Inhibition enhancer of zeste homologue 2 promotes senescence and apoptosis induced by doxorubicin in p53 mutant gastric cancer cells.

Enhancer of zeste homologue 2 (EZH2) is crucially involved in epigenetic silencing by acting as a histone methyltransferase. Although EZH2 is overexpressed in many cancers and is involved in malignant cell proliferation and invasion, the role of EZH2 in senescence induced by DNA damage has up to now remained largely unknown. In this study, we sought to explore the outcome of EZH2 depletion along with exposure of doxorubicin (DOX), and related mechanisms, in gastric cancer cells.
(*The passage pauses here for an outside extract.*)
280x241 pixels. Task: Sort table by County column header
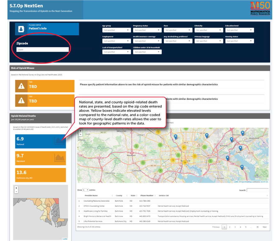coord(119,196)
Here, senescence induced by DNA damage was achieved in gastric cancer cells by DOX treatment. EZH2 was downregulated by transfection with siRNA or treated with (-)-epigallocatechin-3-gallate, a targeted inhibitor. Senescence-associated β galactosidase (SA-β-gal) and formation of senescence-associated heterochromatin foci were used to identify cell senescence. To investigate effects of EZH2 depletion on the cell cycle, apoptosis and proliferation, flow cytometry and MTT analysis were employed. Changes in p53-p21 axis activation were detected by Western blotting. We found that cell proliferative arrest caused by DOX could be promoted by EZH2 depletion. Mechanistically, EZH2 depletion not only worked in coordination with DNA damage during the progression of cell senescence but also promoted apoptosis in p53 mutant cells. However, it had no cooperative relationship with DOX in p53 wild-type cells. These data help unravel a crucial role for EZH2 in senescence and apoptosis in gastric cancer cells and that p53 genomic status was associated with different cell responses to EZH2 silencing.